The following providers use the RedirectUrl setting:

  • GitHub
  • TGForums
  • Keycloak
  • InvisionCommunity

The following providers use the ServerUrl setting:

  • Keycloak
  • InvisionCommunity

Gateway auth simply allows the users to authenticate with the service using the configuration you provide and have their impersonation token passed back to the client. An example of this is using GitHub gateway auth to allow clients to enumerate pull requests without getting rate limited.

  • Telemetry:DisableVersionReporting: Prevents you installation and the version you're using from being reported on the source repository's deployments list

  • Telemetry:ServerFriendlyName: Prevents anonymous TGS version usage statistics from being sent to be displayed on the repository.

  • Telemetry:VersionReportingRepositoryId: The repository telemetry is sent to. For security reasons, this is not the main TGS repo. See the tgstation-server-deployments repository for more information.

Database Configuration

If using a MariaDB/MySQL server, our client library recommends you set 'utf8mb4' as your default charset disregard at your own risk.

The user created for the application will need the privilege to create databases on the first run, do not create the database for it. Once the initial set of migrations is run, the create right may be revoked. The user should maintain DDL rights though for applying future migrations

Note that the ratio of application installations to databases is 1:1. Do not attempt to share a database amongst multiple TGS installations.

Starting

For the Windows service version start the tgstation-server service. If it fails to start, check the Windows event log under Windows/Application for entries from tgstation-server for errors.

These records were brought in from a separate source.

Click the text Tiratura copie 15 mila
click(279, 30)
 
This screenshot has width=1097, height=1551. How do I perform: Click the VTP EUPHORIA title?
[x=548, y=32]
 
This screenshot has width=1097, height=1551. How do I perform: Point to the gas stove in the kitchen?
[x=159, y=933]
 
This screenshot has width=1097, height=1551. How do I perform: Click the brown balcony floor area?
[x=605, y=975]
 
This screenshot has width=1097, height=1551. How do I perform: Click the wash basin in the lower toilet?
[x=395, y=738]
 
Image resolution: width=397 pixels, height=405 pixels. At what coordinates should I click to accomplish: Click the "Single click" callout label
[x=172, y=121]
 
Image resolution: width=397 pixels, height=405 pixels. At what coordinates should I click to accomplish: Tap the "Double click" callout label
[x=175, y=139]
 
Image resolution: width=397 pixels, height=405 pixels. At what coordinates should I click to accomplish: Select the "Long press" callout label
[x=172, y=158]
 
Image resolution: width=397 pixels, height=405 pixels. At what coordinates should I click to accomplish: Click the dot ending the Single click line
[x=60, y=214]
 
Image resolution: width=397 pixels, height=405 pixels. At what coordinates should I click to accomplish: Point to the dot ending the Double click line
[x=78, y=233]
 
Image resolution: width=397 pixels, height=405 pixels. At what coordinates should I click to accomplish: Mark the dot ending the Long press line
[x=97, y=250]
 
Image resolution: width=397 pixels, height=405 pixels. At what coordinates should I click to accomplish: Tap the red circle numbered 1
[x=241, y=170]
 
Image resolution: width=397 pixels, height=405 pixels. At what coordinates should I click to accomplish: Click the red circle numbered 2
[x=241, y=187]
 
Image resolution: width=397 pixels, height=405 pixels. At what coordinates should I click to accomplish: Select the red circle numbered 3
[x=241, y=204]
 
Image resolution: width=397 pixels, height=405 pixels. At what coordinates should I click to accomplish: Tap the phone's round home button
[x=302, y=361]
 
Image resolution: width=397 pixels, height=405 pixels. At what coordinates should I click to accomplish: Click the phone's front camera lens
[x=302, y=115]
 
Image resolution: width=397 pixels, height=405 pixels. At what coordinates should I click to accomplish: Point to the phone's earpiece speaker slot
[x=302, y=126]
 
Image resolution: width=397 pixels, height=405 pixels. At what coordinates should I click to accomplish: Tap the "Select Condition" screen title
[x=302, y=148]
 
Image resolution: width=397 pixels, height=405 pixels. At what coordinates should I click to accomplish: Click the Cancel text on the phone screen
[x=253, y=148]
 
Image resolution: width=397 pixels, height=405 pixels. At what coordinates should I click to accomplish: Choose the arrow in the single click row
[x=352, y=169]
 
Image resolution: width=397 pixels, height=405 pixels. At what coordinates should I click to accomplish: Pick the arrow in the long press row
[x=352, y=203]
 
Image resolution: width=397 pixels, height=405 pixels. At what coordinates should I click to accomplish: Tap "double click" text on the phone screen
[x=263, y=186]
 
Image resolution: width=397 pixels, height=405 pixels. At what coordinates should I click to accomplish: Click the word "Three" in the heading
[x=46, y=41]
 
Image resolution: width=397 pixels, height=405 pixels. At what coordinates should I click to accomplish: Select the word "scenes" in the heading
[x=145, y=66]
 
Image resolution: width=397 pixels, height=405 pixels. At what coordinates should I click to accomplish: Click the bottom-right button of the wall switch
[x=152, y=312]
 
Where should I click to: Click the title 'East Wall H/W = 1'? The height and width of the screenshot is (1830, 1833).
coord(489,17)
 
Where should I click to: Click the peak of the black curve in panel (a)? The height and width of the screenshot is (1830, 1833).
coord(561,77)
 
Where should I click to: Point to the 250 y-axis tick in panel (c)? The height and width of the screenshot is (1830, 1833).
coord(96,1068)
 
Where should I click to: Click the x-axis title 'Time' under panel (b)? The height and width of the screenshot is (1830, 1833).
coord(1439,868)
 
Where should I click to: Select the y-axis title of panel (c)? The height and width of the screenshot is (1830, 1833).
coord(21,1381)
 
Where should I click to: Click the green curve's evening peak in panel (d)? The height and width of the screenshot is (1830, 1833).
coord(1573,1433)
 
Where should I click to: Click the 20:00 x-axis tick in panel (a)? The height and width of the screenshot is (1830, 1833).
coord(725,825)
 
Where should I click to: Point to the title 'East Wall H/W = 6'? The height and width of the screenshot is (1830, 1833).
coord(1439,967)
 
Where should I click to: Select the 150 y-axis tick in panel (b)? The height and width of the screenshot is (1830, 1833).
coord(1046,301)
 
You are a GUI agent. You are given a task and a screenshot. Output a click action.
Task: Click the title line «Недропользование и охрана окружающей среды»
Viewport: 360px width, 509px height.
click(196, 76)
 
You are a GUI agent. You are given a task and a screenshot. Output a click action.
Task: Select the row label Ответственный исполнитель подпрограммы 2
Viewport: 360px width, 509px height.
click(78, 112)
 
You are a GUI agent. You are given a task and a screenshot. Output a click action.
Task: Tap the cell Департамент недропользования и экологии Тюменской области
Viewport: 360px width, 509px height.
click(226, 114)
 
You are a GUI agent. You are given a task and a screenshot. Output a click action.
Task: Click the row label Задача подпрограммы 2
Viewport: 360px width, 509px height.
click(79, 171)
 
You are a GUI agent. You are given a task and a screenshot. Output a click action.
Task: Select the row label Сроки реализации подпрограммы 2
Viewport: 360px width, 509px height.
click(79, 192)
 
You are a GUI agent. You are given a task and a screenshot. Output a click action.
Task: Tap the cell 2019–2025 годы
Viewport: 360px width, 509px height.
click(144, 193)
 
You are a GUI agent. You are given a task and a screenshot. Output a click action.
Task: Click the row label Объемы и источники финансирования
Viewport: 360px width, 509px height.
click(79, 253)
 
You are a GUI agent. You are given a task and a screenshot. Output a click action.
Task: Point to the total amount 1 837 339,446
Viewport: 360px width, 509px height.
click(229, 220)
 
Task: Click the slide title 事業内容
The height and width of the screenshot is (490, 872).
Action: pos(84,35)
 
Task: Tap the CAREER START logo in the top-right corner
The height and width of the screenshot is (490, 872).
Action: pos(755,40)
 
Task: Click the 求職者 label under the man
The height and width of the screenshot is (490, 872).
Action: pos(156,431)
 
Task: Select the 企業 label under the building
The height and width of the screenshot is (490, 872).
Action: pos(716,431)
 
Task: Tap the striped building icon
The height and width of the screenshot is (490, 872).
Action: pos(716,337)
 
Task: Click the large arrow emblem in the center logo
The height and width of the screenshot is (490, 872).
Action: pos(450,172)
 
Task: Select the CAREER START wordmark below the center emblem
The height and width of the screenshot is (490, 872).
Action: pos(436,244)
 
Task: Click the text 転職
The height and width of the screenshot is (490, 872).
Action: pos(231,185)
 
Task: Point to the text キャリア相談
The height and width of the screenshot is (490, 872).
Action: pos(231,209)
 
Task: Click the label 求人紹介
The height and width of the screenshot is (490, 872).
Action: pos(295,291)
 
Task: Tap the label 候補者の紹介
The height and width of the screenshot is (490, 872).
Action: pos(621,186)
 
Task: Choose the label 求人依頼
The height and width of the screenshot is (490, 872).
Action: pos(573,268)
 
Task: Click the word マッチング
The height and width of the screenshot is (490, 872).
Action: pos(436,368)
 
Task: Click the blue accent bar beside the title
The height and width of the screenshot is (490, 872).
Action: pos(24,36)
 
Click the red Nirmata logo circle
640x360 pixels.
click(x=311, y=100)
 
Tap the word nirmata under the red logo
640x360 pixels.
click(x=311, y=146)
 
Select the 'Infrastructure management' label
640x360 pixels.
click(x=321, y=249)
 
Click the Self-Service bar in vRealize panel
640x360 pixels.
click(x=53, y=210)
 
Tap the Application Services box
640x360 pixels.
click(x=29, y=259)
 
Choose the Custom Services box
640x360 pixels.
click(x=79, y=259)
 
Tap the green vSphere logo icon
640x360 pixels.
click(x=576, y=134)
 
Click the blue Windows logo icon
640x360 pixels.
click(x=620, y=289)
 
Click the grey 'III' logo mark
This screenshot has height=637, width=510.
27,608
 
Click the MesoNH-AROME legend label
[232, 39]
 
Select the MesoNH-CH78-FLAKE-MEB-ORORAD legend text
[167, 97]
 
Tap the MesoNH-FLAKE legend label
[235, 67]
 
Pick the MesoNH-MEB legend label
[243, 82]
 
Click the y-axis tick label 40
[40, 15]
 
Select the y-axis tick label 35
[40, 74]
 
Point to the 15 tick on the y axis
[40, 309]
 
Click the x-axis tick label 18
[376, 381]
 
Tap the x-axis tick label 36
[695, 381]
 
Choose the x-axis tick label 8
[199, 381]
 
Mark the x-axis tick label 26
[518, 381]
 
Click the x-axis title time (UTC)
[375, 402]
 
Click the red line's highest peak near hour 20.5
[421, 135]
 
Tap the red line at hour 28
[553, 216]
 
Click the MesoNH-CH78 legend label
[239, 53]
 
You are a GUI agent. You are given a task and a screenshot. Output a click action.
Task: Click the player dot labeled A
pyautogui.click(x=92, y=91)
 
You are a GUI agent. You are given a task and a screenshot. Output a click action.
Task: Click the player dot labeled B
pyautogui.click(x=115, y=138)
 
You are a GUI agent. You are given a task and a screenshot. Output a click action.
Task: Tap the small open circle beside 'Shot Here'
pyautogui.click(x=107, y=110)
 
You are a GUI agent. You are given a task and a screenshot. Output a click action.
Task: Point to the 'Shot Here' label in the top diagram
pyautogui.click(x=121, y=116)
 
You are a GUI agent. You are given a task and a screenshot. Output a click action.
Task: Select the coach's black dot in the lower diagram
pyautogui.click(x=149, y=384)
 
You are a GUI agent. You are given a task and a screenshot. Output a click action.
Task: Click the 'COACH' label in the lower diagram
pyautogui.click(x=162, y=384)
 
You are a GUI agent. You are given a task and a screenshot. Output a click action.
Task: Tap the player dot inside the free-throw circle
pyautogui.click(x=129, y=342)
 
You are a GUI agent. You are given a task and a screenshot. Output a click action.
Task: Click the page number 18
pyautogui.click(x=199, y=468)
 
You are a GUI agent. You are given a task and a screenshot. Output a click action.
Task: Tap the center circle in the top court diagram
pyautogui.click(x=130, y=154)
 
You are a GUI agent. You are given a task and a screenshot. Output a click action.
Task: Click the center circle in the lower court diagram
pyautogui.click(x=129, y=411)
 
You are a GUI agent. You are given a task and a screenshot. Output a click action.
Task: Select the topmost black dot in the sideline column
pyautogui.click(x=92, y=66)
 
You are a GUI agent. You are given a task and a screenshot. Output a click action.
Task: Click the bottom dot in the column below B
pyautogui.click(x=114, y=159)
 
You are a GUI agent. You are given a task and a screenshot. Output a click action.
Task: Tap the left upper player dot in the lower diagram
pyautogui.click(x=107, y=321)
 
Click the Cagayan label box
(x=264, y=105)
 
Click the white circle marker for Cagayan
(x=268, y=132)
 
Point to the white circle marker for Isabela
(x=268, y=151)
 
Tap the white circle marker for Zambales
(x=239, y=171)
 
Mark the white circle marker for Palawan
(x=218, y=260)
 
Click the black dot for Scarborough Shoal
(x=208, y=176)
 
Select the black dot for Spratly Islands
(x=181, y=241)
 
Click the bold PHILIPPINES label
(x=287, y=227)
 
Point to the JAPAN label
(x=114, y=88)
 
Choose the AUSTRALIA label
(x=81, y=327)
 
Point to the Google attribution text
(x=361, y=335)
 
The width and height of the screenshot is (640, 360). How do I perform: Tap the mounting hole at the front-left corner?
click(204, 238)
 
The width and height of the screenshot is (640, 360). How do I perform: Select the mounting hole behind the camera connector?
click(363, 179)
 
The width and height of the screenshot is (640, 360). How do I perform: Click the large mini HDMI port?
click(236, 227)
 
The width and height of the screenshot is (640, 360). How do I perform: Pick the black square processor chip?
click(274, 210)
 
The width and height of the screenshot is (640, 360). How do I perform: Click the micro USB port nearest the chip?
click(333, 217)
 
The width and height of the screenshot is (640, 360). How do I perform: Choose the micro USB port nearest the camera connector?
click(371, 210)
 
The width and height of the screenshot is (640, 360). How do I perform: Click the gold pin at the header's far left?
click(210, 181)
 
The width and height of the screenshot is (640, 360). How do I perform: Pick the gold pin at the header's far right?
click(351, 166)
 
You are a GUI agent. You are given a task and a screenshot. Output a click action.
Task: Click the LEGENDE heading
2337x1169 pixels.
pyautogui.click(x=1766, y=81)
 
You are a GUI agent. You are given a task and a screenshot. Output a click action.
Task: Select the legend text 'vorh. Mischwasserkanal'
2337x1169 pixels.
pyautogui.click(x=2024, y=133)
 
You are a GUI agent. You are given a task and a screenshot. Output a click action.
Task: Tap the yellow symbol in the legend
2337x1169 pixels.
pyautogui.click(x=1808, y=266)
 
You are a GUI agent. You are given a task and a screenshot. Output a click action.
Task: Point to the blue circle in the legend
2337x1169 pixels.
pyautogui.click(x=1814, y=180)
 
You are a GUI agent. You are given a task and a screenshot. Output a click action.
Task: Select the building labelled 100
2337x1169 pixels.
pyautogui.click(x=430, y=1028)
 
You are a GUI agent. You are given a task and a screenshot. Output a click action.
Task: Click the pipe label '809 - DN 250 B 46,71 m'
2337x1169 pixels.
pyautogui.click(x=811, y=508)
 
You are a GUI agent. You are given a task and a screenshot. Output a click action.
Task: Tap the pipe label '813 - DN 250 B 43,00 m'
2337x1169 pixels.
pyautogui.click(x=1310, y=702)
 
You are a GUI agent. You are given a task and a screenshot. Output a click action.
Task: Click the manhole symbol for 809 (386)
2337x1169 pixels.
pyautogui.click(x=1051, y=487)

For the console version run dotnet Tgstation.Server.Host.Console.dll in the installation directory. The tgs.bat and tgs.sh shell scripts are shortcuts for this. If on Windows, you must do this as admin to give the server permission to install the required DirectX dependency for certain 512 BYOND versions as well as create symlinks.

For the docker version run docker start <your container name>

Test your server is running by visiting the local port in your browser. You should receive a 401 Unauthorized response (You may need to view the developer console). Otherwise an error page will be present.

Stopping

Normally stopping TGS will terminate DreamDaemon processes. If you need a graceful detach, send command 130 to the Windows service or signal SIGUSR2 to the Linux dotnet process. Detaching with the Windows console runner is currently not officially supported.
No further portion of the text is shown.